Di Kandangan sering terjadi peristiwa pembunuhan terhadap kaki-tangan NICA, pembunuhan yang tidak diketa-hui siapa pelakunya. Cara seperti itu oleh masyarakat sering disebut sebagai dimatii hantu atau dibunuh hantu. Mayat-mayat dengan tubuh penuh luka bekas senjata tajam kadang tergeletak begitu saja di pinggir-pinggir jalan, kadang pula nampak mengambang dan hanyut di sungai.
Rakyat mulai menghimpun diri ke dalam organisasi perjuangan, atau menggiatkan aktivitas organisasi yang telah ada. Menyadari akan pentingnya taktik, strategi dan keteram-pilan perang modern, latihan kemiliteran menjadi prioritas di samping penggalangan dan pembinaan anggota.
Aktivitas organisasi perjuangan rakyat semacam itu membuatnya lebih dikenal sebagai organisasi kelaskaran. Organisasi-organisasi yang tumbuh dan berkembang di Hulu Sungai Selatan antara lain :
1. GERAKAN RAKYAT MEMPERTAHANKAN REPUBLIK INDONESIA (GERMERI)

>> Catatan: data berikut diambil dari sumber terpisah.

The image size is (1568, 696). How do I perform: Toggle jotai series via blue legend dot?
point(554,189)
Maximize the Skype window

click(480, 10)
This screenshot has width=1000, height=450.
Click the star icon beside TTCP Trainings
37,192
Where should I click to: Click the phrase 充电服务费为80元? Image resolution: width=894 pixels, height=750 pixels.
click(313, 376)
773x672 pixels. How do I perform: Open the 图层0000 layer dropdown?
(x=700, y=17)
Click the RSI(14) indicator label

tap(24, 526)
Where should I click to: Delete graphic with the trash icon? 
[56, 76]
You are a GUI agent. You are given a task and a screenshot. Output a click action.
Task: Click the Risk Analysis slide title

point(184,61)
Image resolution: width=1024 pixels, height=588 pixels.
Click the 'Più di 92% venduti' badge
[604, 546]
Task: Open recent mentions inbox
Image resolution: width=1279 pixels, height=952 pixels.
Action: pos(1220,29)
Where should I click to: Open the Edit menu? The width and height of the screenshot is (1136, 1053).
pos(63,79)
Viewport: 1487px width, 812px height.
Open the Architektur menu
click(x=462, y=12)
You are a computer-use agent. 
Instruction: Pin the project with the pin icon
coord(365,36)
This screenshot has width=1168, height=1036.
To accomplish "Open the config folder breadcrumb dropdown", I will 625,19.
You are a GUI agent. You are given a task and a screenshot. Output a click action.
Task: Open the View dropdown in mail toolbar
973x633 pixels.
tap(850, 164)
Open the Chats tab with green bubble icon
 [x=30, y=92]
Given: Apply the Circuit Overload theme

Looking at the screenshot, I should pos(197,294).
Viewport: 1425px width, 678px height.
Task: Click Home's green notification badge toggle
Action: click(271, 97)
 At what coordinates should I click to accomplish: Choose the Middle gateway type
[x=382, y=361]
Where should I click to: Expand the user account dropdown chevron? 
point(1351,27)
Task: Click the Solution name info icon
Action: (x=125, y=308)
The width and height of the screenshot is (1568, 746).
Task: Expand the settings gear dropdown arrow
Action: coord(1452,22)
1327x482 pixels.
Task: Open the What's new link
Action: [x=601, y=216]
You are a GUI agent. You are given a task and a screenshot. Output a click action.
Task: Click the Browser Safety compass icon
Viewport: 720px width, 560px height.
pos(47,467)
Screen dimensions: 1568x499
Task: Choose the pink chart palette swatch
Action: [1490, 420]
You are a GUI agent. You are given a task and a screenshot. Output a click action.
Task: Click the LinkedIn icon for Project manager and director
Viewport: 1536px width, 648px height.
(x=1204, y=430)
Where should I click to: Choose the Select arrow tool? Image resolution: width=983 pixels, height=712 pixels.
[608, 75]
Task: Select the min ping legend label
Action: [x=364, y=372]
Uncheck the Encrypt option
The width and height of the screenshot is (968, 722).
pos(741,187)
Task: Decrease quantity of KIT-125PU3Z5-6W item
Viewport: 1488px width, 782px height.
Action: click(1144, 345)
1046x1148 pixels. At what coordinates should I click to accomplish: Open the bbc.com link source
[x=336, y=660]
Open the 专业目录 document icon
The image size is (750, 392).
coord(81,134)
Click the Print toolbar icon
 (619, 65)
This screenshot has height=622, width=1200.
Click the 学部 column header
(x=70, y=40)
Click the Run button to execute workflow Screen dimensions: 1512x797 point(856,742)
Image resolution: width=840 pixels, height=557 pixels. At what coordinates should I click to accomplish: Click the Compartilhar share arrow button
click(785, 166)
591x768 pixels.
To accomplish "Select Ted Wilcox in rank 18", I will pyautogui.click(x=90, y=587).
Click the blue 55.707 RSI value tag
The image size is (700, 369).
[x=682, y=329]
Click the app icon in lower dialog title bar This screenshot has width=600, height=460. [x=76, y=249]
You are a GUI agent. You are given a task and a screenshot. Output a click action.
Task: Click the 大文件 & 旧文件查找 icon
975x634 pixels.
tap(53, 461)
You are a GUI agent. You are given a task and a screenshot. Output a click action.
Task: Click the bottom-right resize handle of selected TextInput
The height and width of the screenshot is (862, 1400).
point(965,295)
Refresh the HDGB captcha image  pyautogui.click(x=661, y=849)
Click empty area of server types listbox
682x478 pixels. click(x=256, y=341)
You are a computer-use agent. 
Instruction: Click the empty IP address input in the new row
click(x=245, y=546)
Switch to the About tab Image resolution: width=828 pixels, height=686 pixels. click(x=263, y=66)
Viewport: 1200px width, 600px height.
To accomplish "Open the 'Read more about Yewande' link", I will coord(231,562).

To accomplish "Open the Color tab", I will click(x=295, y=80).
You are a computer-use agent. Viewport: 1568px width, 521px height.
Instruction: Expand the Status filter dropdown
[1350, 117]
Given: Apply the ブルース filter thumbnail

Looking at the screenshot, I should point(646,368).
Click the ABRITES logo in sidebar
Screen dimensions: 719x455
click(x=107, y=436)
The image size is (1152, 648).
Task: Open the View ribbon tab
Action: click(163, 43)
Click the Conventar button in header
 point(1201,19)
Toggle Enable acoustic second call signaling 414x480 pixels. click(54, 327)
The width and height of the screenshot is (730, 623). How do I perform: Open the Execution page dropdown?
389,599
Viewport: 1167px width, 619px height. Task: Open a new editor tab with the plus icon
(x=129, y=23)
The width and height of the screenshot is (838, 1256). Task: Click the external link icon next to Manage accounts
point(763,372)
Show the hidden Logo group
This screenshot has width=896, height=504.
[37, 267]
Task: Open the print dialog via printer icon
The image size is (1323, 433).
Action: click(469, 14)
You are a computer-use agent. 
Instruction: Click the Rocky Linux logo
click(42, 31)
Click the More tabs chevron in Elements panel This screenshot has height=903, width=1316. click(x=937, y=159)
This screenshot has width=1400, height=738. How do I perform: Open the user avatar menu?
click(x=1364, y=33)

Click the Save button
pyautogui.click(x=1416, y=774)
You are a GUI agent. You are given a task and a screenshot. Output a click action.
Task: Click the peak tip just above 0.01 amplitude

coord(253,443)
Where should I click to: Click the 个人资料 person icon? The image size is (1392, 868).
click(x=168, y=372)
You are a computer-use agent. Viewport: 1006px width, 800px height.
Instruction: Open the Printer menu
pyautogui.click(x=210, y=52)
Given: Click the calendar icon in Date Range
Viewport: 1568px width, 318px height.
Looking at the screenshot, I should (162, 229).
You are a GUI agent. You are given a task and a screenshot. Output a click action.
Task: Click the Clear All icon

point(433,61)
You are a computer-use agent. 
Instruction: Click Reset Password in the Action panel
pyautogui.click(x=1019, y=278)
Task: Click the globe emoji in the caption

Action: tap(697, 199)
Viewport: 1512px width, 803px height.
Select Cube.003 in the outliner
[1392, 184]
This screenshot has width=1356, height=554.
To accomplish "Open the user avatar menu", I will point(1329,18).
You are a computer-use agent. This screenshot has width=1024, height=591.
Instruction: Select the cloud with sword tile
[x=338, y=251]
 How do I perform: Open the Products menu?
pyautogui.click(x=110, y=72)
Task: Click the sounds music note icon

Germeri didirikan beberapa hari setelah Proklamasi Kemerdekaan RI. Pada tanggal 23 Agustus 1945, jam 19.30, Hasnan Basuki, Sudibyo dan Iskahar berkumpul di Ulin, di rumah Bayam S. Di situ diresmikanlah berdirinya Gerakan Rakyat mempertahankan Republik Indonesia (Germeri) berikut perangkat organisasinya. Bertindak sebagai Pimpinan Umum adalah Hasnan Basuki, Wakil Bayam S, Kepala Urusan KeLaskaran H. Akhmad Jingga. Iskahar dan Sudibyo merupakan para pelatih ketentaraan, terutama dalam hal penerapan taktik gerilya dan sabotase.
Latihan dilakukan secara amat rahasia di hutan Kamal Kampung Ulin, Parigi Kampung Ulin, Sungai Paring kampung Amawang Kanan, Karangan Kampung Amparaya, dan Malutu Kampung Sungai Raya. Setelah menyelesaikan latihan, tiap anggota berkewajiban mencari anggota baru sebanyak 10 orang. Tiap anggota baru kemudian punya kewajiban yang sama, mencari lagi anggota tambahan sebanyak 10 orang. Begitu seterusnya sehingga Germeri berhasil menghimpun kekuatan di berbagai daerah, antara lain di Rantau, Binuang, Martapura dan Gambut.
Perkembangan organisasi yang kian meluas itu membuat markas pimpinan dibagi menjadi 2 tempat, yaitu di Ulin dan di Dalam Pagar-Martapura. Daerah Dalam Pagar merupakan tempat penyimpanan dokumen-dokumen penting dan sering menjadi persembunyian para pemimpin Germeri, adanya pengaruh kharisma dan perlindungan dari Tuan Guru H. Zainal Ilmi menjadikan daerah tersebut aman dari gangguan tentara Belanda.
Pada tanggal 25 Maret 1946, seorang utusan dari Jawa, Kapten Amir, datang menemui Hasnan Basuki dan Bayam S. Kapten Amir membawa instruksi agar Germeri dilebur menjadi TRI (Tentara Republik Indonesia) melalui Surat Keputusan No. 003/K.II/B.7 yang ditandatangani oleh S. Dakono. Selain SK dan surat-surat lainnya diserahkan pula granat tangan no. 38 dan bahan/alat pembakar.
Germeri/TRI mempunyai bengkel pembuatan senjata berupa senapan dumdum dan pistol. Pembuatnya adalah Arjan, Muhammad, H.Jarun dan Bakri, biasanya dibuat dari besi-besi sisa ranjang dan sepeda. Salah satu tempat pembuatannya adalah di rumah H. Jahri alias Amir Husin Zakaria.
Setelah bergabung ke dalam ALRI Divisi IV Pertahanan Kalimantan. desa Ulin merupakan salah satu Markas Pangkalan di bawah pimpinan H. Jahri. Saat Serangan Umum ke Kandangan, 3 Agustus 1949, Gusti Aman selaku Komandan Komando Militer Daerah Tengah datang mengambil anggota pasukan pangkalan ini sebanyak 83 orang dan membawa mereka berkumpul ke Jambu. Dalam Serangan Umum tersebut, seorang anggota pasukan bernama Dahri bin Ibat gugur.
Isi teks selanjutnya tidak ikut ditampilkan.